MATERIAL PROVIDED:
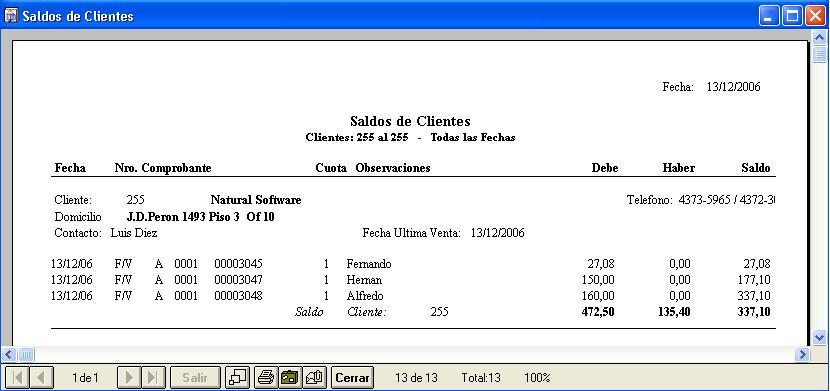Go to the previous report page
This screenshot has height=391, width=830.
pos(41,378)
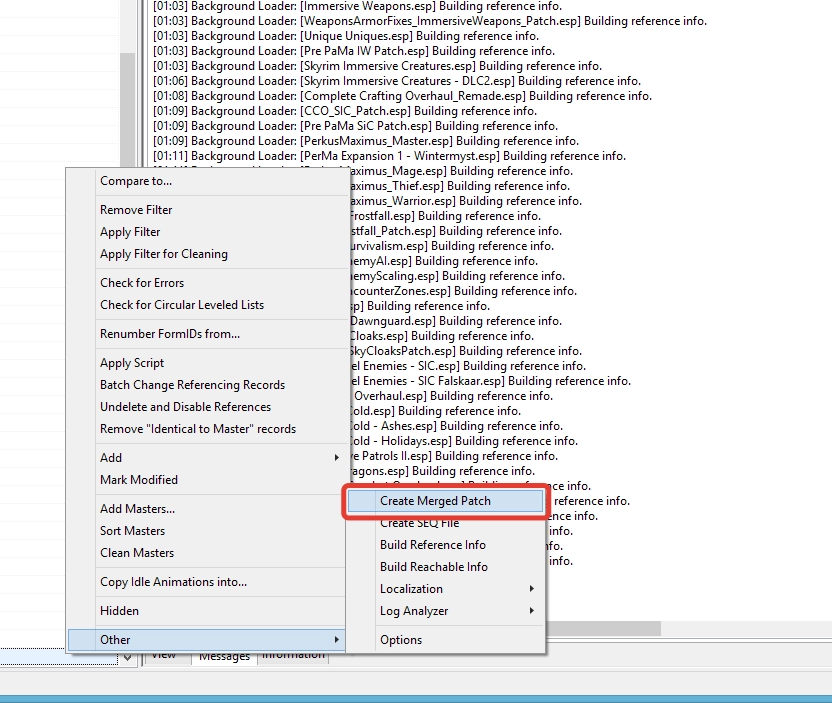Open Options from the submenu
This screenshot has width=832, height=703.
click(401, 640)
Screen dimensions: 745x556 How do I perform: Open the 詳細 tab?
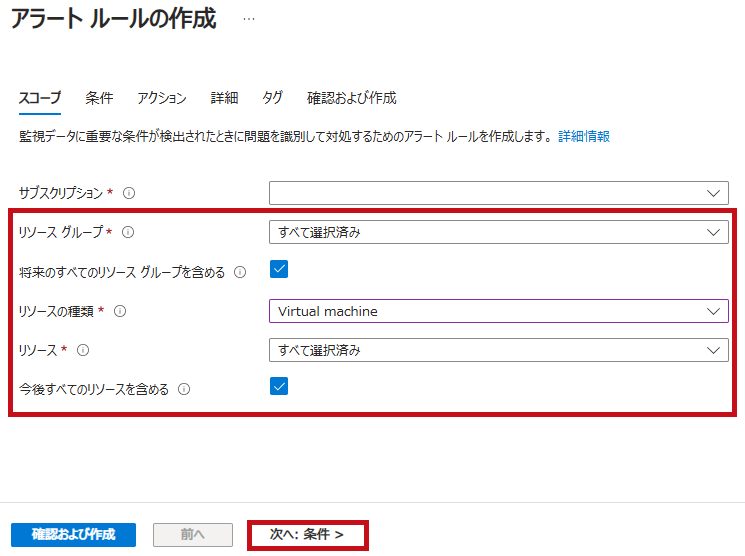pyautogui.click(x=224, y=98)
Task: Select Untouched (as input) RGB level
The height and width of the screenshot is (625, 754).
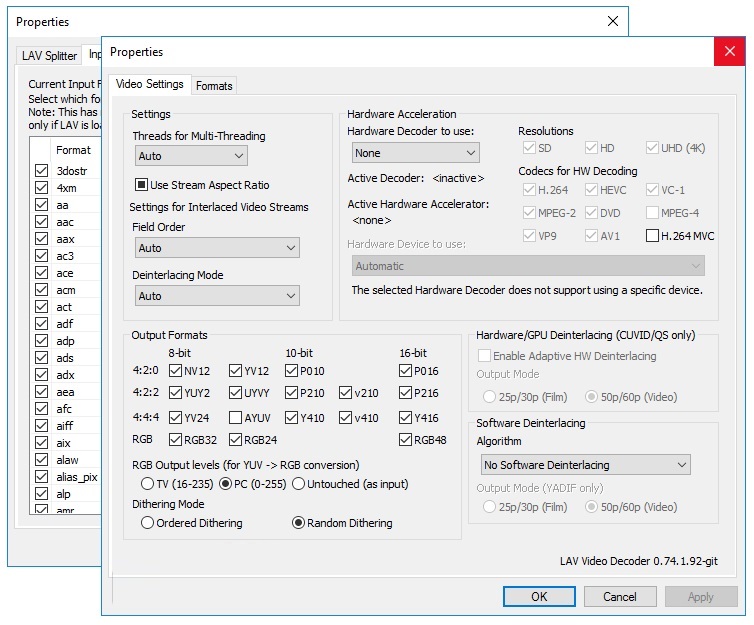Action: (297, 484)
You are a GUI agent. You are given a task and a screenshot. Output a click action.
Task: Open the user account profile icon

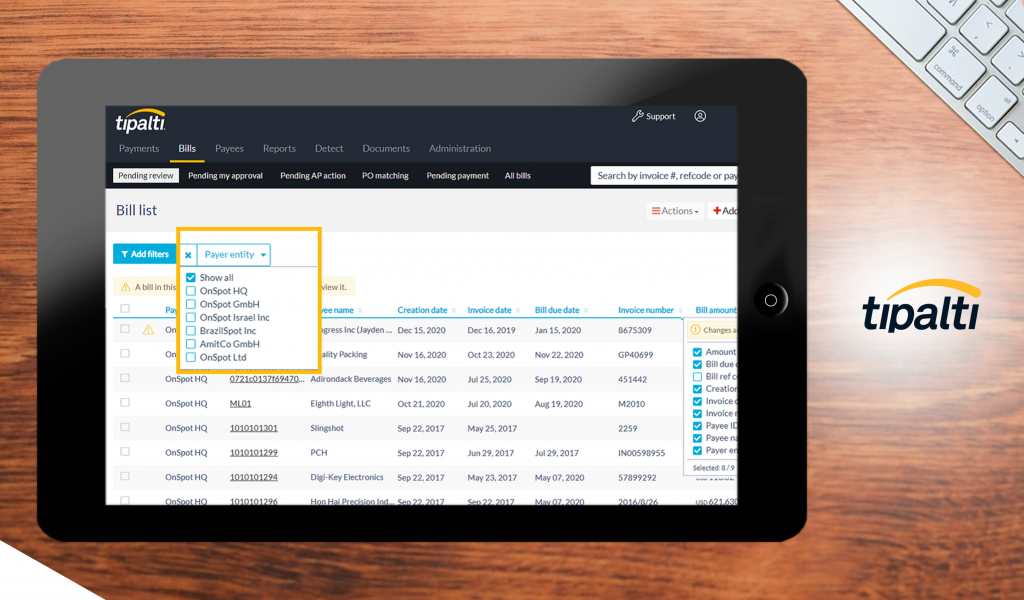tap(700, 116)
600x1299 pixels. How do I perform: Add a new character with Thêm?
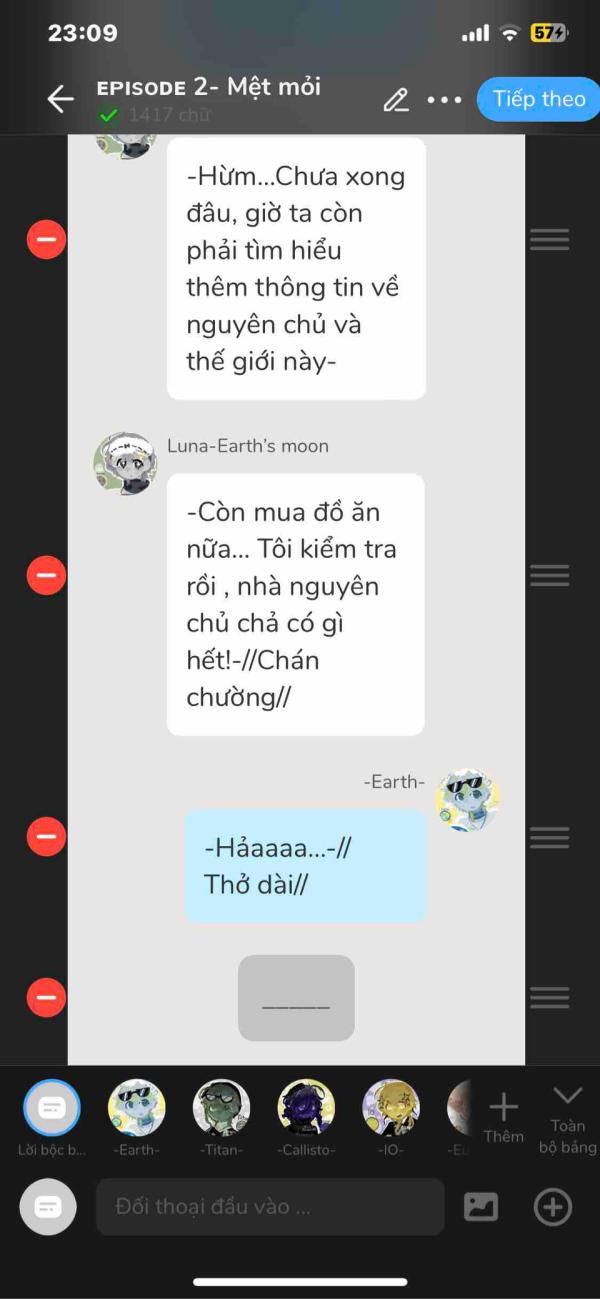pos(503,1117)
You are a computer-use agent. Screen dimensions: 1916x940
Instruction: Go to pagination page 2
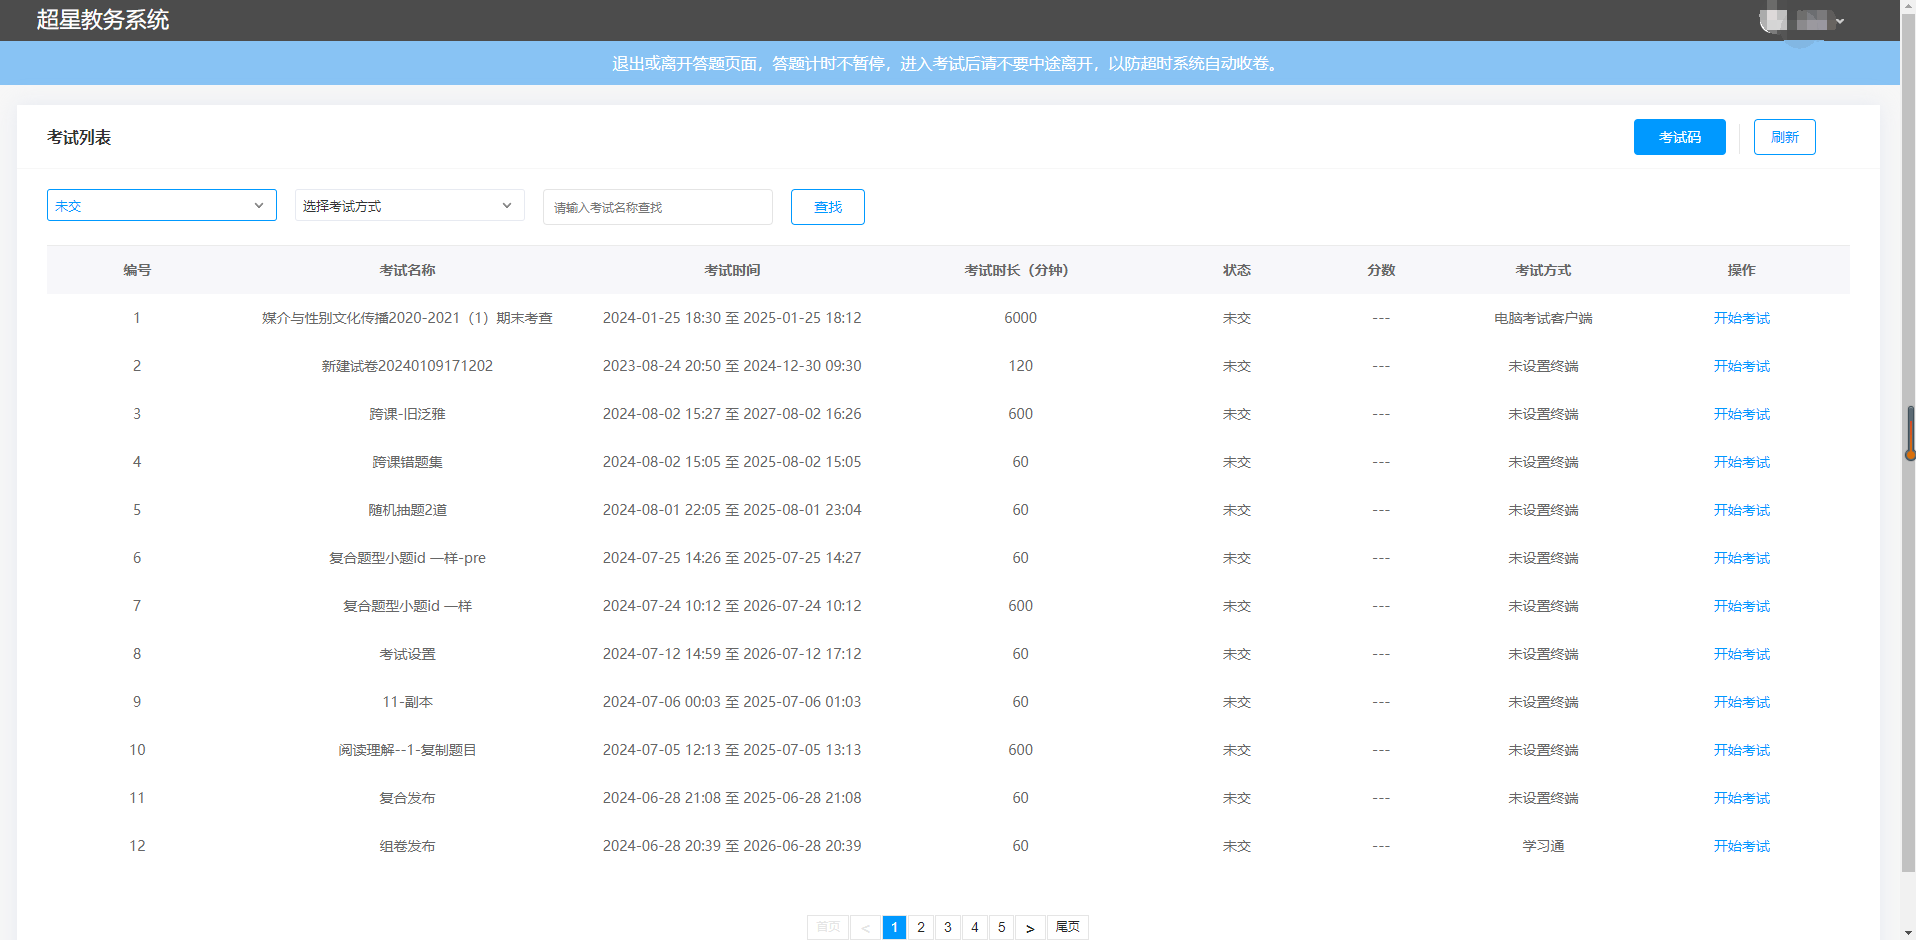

ASSIGNMENT:
Every line from the one bearing "Screen dimensions: 745x556" through the end of the data above must be output exactly, and no picture may appear.

OUTPUT OF THE EXERCISE:
Screen dimensions: 745x556 How do I perform: Open the 詳細 tab?
pyautogui.click(x=224, y=98)
Task: Select Untouched (as input) RGB level
The height and width of the screenshot is (625, 754).
Action: (297, 484)
You are a GUI agent. You are given a task and a screenshot. Output a click action.
Task: Open the user account profile icon

tap(700, 116)
600x1299 pixels. How do I perform: Add a new character with Thêm?
pos(503,1117)
You are a computer-use agent. Screen dimensions: 1916x940
Instruction: Go to pagination page 2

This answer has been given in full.